The benefits are clear. After installation, the electricity you create for your home is essentially free, and you can sell up to half the electricity you produce back into the grid. And not only do you save money, you’re also reducing your carbon footprint by an average of 1.3 to 1.6 tonnes of carbon per year.

You don’t always have to splash out to save energy. Here are cost-effective ways to quickly become more energy efficient. 

Change suppliers

 

Energy suppliers have a habit of hiking up prices and hoping customers don’t notice. But the growth of third-party companies whose sole aim is to find you the best deal makes it easier than ever to find the supplier who will offer you the best deal. 

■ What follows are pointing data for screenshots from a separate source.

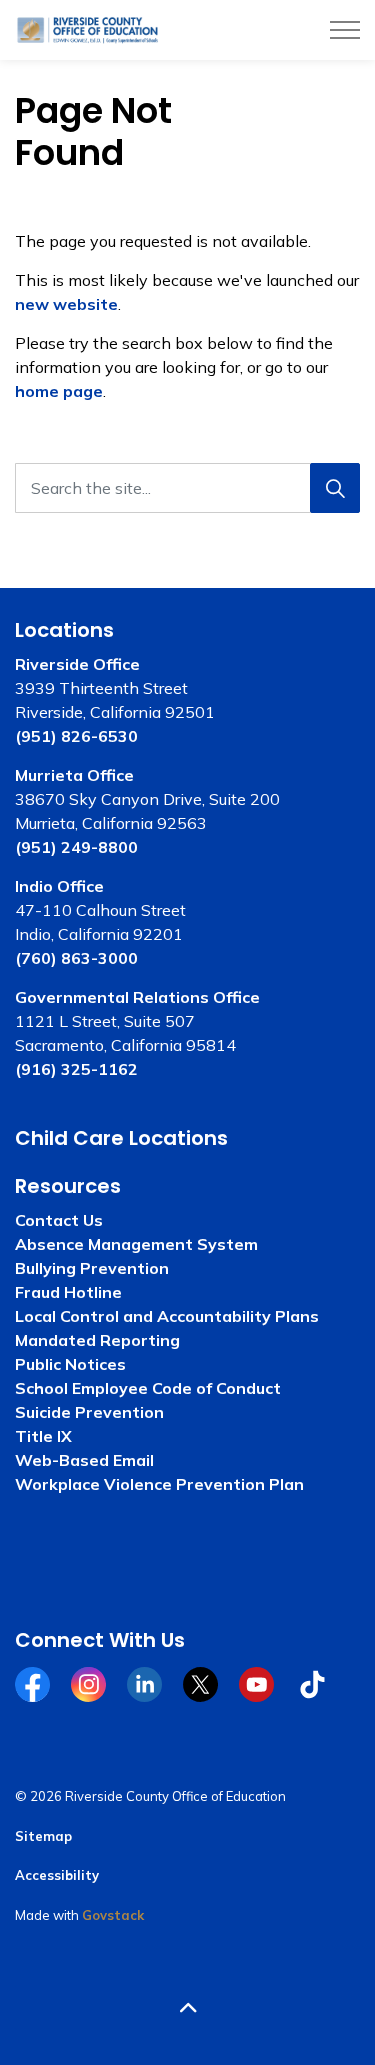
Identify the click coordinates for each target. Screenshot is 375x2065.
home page (59, 391)
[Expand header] (345, 30)
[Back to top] (187, 2007)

These companies will typically scour the market for the best tarifs, and automatically move your account to the lowest provider. And because they take into account any exit fees or charges for leaving early, you’re guaranteed to be quids in. 

Light bulbs 

Moving to more energy-efficient light bulbs is a simple step, and one that can help you save both energy and money. The two best options are:

  1. Compact fluorescent lamps (CFLs), which use about a quarter of the energy of traditional incandescent bulbs and can last up to ten times as long. 
  2. Light emitting diodes (LEDs), which are becoming more popular in homes as well as in outdoor settings. LEDs also use only a quarter of the energy of incandescent bulbs, and can last up to 25 times longer.

Unplug anything you’re not using!

The average home contains 40 items that are draining power, even when not in use or sitting idle waiting to be used. It’s a phenomenon called vampire power or phantom power, and can make up about 10% of your annual energy bill. Across all UK households, that amounts to a whopping £470 million.  

Likely culprits are appliances with remote controls – your TV, DVD player etc – as well as laptops and mobile phones. The solution is remarkably easy: simply switch things off when you’re not using them. So turn appliances off at the mains, unplug chargers when devices are fully charged, and don’t leave appliances sitting on standby if you’re not going to use them anytime soon. 

Spending a bit of mental energy focusing on reducing your home’s energy consumption can result in smaller bills, a greener home, and more cash in your pocket.